### Prompt
Among the records, which lines hold the word "search"? Pick them out.

### Records supplied
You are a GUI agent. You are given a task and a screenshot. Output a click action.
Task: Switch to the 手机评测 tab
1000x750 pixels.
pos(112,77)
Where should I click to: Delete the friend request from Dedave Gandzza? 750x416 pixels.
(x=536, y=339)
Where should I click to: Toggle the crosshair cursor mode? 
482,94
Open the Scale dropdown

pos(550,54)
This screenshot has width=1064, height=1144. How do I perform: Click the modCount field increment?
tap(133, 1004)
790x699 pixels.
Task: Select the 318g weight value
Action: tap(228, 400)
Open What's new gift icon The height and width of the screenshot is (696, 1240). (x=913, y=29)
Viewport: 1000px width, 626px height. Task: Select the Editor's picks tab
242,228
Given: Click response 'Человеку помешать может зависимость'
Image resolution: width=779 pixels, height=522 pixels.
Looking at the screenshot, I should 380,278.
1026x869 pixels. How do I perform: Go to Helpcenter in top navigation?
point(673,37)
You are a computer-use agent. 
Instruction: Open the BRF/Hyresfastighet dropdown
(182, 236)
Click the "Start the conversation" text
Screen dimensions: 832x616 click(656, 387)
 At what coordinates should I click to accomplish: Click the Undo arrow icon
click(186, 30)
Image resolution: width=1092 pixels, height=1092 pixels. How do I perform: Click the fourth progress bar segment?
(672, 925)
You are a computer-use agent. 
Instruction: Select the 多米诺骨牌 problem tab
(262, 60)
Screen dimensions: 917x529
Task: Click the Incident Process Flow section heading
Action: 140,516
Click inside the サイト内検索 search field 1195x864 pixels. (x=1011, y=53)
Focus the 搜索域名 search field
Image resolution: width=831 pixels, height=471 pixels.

### Answer space
Click inside the サイト内検索 search field 1195x864 pixels. (x=1011, y=53)
Focus the 搜索域名 search field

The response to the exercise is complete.